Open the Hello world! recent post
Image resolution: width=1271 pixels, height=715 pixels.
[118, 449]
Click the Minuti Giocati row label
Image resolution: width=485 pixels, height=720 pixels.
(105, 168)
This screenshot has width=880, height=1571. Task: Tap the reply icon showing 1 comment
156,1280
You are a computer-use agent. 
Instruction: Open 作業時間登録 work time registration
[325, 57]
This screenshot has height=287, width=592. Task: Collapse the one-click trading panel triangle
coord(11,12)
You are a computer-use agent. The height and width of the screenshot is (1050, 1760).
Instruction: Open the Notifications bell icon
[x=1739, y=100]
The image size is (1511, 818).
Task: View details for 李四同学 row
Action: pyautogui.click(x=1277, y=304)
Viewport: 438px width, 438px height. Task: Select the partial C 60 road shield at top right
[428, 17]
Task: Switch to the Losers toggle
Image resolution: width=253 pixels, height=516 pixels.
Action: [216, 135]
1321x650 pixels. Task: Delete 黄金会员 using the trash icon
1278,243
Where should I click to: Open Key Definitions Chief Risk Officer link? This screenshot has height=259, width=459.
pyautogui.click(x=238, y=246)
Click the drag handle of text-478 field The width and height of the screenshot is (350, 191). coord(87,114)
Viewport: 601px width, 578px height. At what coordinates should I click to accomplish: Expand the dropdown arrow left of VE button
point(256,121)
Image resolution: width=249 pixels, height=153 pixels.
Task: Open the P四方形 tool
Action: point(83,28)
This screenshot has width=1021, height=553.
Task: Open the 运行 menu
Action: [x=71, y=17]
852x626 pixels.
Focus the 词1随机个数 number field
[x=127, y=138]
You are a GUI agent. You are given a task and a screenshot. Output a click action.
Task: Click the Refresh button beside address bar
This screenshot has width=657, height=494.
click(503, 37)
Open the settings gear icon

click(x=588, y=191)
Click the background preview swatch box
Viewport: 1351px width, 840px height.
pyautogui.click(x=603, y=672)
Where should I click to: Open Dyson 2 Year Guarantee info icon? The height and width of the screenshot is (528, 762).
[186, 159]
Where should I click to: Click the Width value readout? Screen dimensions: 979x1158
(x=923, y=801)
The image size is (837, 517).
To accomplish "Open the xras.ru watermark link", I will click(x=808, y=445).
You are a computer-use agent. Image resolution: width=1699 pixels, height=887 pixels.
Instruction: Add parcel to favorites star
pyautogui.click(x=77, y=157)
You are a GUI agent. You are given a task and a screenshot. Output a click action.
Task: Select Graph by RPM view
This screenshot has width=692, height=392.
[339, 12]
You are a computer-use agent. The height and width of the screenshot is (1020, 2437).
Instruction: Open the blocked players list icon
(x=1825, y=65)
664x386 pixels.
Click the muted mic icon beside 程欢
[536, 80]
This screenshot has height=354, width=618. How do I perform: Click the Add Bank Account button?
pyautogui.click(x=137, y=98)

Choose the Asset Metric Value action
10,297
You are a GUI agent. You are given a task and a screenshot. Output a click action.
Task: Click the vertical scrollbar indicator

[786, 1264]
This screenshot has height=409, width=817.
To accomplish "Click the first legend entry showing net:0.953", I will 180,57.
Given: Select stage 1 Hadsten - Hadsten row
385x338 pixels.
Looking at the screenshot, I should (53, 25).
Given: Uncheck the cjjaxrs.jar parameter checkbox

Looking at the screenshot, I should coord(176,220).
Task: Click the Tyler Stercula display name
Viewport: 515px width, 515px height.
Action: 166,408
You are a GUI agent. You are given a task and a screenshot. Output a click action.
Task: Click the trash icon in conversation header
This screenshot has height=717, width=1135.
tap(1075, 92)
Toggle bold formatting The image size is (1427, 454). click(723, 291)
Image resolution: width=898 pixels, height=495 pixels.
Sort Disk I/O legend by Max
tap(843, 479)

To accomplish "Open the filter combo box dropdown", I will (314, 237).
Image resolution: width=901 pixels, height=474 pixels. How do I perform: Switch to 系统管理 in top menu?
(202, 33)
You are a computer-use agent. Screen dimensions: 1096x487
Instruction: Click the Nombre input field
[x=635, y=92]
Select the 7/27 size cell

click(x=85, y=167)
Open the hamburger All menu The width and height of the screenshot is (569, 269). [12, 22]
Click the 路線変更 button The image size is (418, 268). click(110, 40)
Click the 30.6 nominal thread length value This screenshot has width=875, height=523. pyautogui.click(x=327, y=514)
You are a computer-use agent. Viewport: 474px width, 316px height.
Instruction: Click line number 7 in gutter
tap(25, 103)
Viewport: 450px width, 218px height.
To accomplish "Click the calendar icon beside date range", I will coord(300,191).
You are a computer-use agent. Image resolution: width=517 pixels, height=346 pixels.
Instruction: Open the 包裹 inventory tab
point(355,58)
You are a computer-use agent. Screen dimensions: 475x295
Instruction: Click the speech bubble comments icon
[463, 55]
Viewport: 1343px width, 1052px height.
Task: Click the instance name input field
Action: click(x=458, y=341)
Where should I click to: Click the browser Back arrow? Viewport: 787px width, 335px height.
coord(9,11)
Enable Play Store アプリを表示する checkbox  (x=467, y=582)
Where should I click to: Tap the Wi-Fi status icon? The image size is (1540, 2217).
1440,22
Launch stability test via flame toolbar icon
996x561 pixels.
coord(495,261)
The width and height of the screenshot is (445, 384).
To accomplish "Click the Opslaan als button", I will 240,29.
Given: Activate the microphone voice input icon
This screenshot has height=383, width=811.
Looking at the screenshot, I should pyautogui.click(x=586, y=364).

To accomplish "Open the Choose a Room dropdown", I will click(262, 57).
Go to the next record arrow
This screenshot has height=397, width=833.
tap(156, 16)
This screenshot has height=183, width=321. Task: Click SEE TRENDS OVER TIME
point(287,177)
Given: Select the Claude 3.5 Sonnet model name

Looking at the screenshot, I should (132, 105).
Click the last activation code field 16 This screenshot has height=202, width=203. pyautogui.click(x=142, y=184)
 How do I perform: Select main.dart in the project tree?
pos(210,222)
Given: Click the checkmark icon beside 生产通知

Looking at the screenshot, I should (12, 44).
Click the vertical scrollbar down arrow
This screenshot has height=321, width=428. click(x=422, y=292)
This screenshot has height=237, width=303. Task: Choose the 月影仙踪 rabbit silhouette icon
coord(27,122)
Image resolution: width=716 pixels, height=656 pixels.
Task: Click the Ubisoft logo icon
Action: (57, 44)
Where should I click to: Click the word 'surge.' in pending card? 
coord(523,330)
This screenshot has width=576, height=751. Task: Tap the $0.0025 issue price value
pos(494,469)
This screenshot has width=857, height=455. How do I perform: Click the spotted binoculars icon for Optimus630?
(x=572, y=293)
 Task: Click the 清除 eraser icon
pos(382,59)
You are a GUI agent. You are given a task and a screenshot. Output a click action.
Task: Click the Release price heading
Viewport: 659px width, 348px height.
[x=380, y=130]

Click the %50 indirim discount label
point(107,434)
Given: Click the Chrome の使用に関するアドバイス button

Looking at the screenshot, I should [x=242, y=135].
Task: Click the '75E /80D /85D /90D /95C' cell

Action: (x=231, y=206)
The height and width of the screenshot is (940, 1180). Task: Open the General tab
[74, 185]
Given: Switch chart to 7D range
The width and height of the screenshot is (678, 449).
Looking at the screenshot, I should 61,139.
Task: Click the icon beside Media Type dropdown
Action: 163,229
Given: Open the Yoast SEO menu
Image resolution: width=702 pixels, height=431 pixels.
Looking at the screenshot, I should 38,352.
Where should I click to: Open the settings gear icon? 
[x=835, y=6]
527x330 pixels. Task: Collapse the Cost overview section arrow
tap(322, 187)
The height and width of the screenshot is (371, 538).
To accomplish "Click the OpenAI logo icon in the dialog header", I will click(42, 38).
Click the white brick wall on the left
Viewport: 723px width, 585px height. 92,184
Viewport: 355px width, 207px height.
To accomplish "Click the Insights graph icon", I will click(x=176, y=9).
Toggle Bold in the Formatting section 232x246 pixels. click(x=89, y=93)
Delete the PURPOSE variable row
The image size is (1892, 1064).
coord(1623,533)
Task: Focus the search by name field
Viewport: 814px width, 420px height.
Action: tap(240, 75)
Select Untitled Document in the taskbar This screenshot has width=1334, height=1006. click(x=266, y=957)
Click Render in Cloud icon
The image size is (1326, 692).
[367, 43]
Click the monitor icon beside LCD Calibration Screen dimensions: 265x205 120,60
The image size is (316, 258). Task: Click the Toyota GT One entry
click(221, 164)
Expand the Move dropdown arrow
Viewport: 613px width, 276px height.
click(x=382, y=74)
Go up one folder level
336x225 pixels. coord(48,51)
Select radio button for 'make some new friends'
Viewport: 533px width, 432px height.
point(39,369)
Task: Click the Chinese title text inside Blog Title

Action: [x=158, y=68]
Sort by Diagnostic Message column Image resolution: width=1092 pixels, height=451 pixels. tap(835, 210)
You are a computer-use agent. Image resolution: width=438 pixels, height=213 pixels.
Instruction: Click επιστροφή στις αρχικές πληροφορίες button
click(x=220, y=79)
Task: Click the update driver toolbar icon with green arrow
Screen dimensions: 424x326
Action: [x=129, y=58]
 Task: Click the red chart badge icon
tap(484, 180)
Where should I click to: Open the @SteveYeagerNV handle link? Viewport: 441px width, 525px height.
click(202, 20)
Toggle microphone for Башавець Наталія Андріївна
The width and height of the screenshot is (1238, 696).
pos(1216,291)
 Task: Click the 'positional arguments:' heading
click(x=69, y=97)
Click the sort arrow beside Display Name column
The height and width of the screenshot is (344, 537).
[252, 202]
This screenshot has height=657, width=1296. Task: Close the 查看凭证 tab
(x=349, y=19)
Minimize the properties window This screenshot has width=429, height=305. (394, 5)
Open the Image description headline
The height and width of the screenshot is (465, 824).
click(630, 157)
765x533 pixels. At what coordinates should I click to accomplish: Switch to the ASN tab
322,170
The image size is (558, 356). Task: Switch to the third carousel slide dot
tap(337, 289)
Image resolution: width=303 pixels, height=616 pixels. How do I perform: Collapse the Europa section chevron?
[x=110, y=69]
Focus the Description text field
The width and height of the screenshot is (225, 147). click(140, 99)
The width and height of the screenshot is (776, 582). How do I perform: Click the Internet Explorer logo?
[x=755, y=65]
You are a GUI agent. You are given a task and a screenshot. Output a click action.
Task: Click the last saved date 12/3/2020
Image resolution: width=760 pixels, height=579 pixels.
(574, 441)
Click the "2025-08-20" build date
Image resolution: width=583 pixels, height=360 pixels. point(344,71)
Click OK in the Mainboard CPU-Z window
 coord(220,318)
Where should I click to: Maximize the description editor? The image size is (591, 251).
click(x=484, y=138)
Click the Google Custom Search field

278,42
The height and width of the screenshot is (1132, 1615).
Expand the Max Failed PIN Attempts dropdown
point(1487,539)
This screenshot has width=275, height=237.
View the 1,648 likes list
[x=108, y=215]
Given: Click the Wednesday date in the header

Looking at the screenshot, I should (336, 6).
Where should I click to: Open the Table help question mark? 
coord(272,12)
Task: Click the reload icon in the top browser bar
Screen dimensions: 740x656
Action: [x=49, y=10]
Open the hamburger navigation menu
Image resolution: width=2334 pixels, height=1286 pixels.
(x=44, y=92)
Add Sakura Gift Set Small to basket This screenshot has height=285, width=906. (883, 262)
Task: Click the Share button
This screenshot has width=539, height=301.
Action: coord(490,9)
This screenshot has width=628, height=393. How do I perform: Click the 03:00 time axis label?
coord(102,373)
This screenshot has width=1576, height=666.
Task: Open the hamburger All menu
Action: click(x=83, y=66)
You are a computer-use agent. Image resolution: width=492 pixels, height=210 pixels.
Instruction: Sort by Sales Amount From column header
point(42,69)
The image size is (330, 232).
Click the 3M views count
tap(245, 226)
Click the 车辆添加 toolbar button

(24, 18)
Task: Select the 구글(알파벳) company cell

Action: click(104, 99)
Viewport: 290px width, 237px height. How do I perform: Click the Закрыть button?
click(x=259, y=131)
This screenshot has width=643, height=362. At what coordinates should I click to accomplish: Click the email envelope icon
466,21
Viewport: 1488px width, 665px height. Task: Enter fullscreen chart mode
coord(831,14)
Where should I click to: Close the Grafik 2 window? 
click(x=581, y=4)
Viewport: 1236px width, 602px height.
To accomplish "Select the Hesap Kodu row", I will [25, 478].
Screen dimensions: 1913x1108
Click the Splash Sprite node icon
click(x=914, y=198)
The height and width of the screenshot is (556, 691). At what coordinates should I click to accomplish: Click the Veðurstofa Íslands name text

________________

**TASK GOAL**
Rewrite the part of the records that opens with the line containing "is (1020, 2437)." and closes with the line containing "Looking at the screenshot, I should coord(176,220).", replacing "icon" with "symbol" and leaving everything else unchanged. Give only those lines.

**SOLUTION**
You are a computer-use agent. The height and width of the screenshot is (1020, 2437).
Instruction: Open the blocked players list symbol
(x=1825, y=65)
664x386 pixels.
Click the muted mic symbol beside 程欢
[536, 80]
This screenshot has height=354, width=618. How do I perform: Click the Add Bank Account button?
pyautogui.click(x=137, y=98)

Choose the Asset Metric Value action
10,297
You are a GUI agent. You are given a task and a screenshot. Output a click action.
Task: Click the vertical scrollbar indicator

[786, 1264]
This screenshot has height=409, width=817.
To accomplish "Click the first legend entry showing net:0.953", I will 180,57.
Given: Select stage 1 Hadsten - Hadsten row
385x338 pixels.
Looking at the screenshot, I should (53, 25).
Given: Uncheck the cjjaxrs.jar parameter checkbox

Looking at the screenshot, I should coord(176,220).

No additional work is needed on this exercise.